• [WHAT IS NEEDED]: Only the pictures should be dropped; copy the rest of the entries exactly.

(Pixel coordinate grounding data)

BEGIN

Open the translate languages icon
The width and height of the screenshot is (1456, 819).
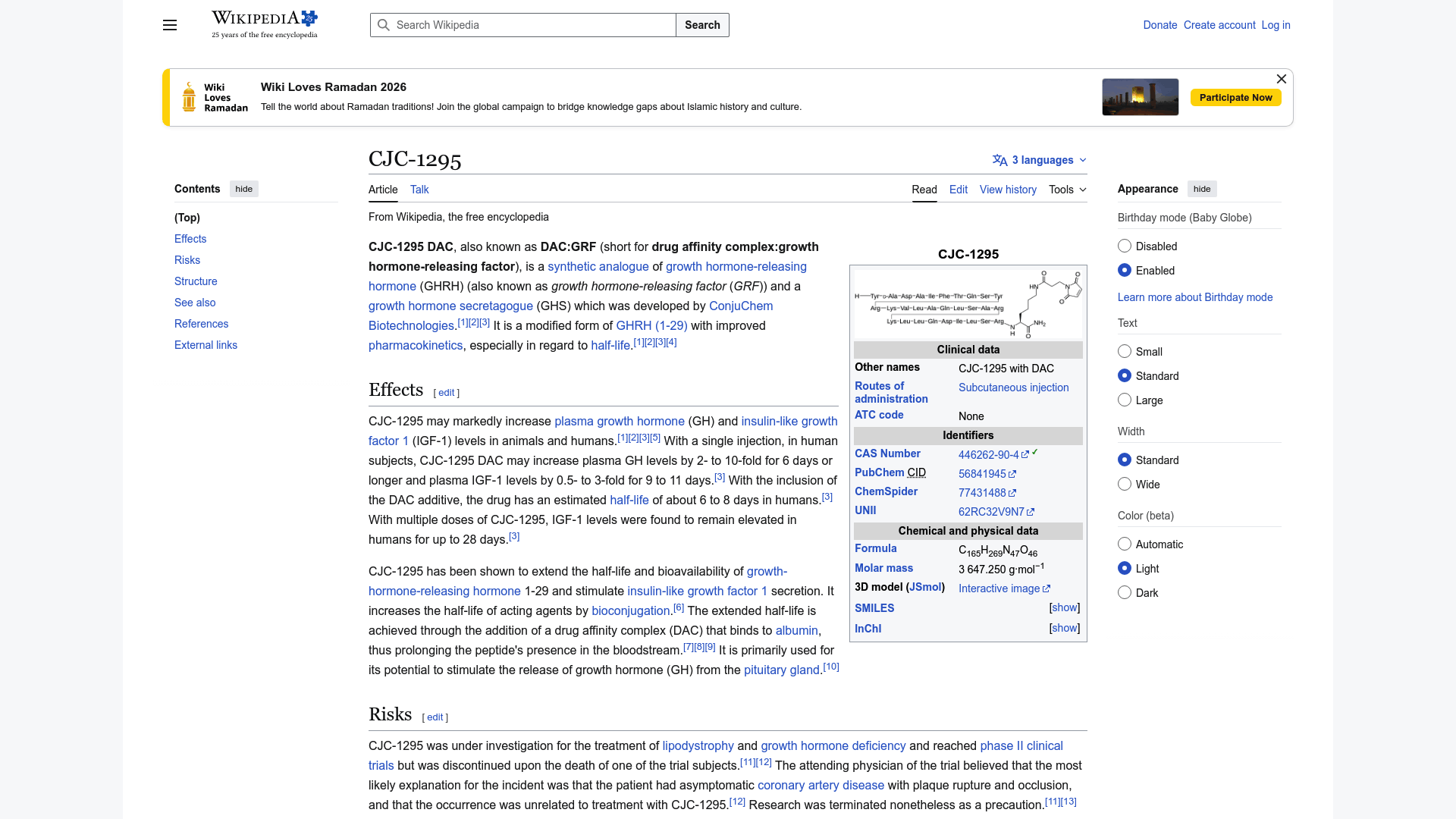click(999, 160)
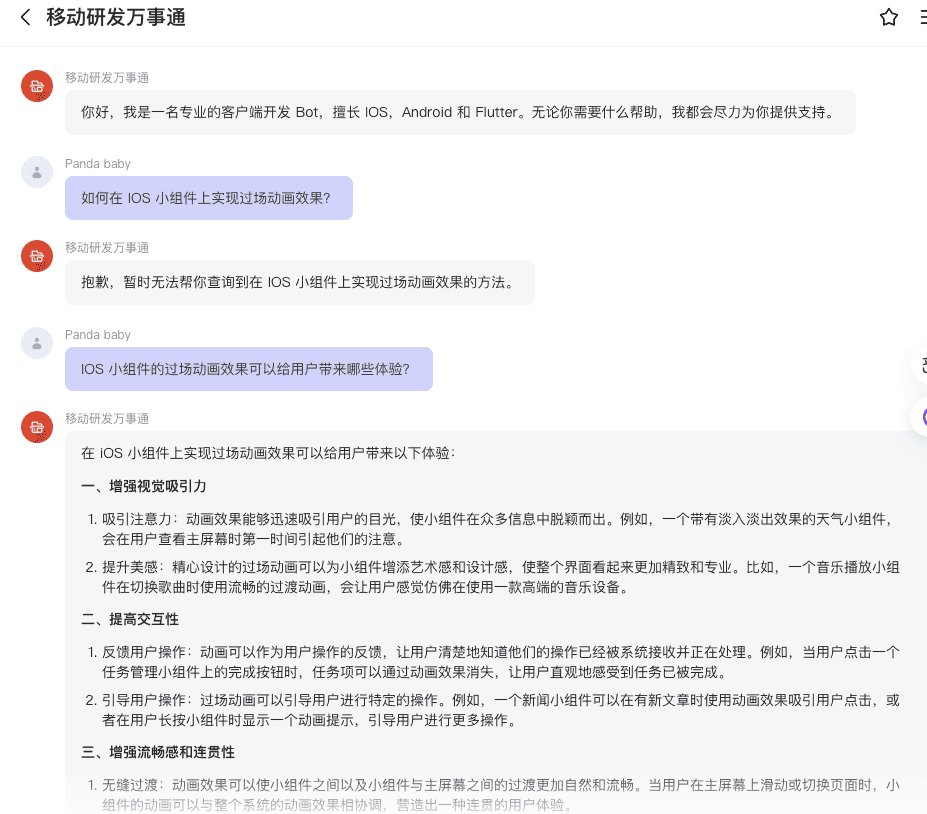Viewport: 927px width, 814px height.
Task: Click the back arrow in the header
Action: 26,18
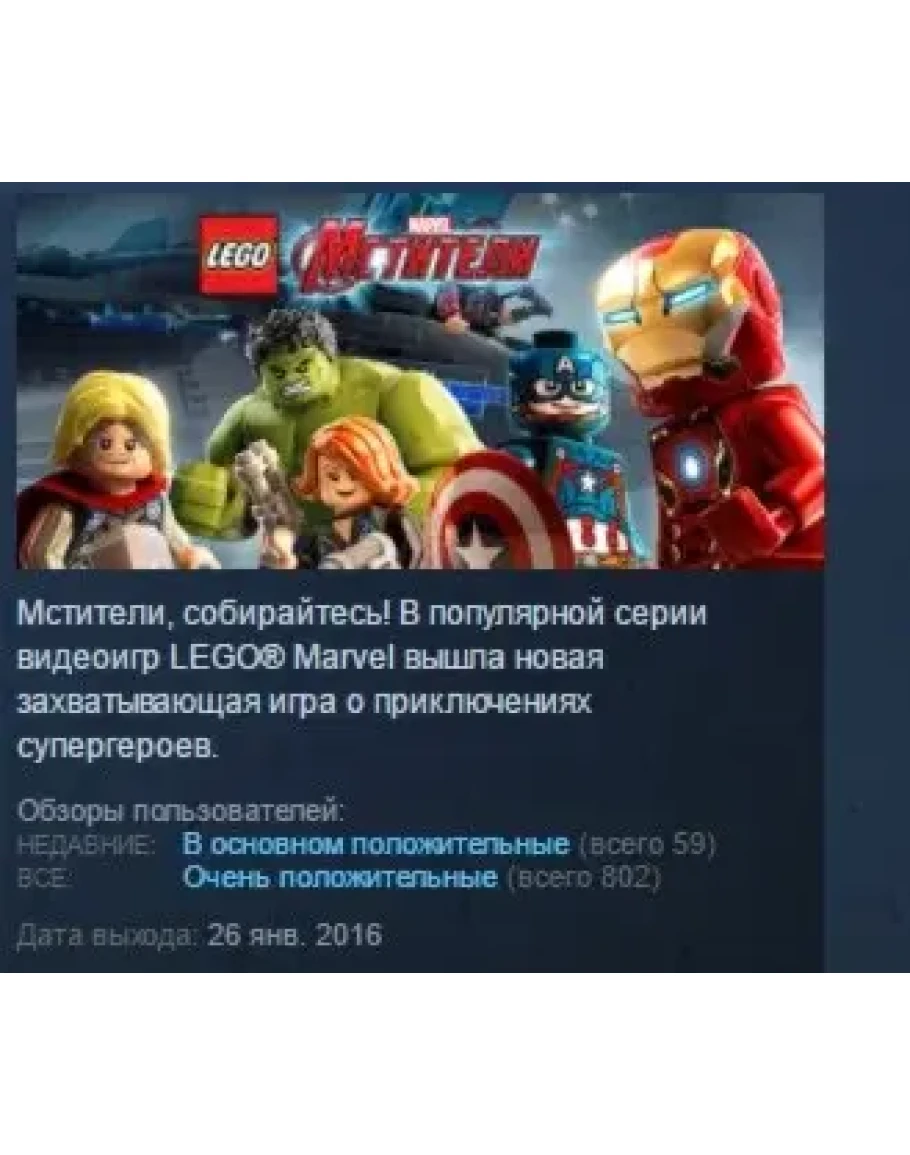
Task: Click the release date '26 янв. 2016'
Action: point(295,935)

END

• [YOUR RESPONSE]:
Open the translate languages icon
The width and height of the screenshot is (1456, 819).
click(999, 160)
Viewport: 927px width, 814px height.
Task: Click the back arrow in the header
Action: 26,18
Task: Click the release date '26 янв. 2016'
Action: point(295,935)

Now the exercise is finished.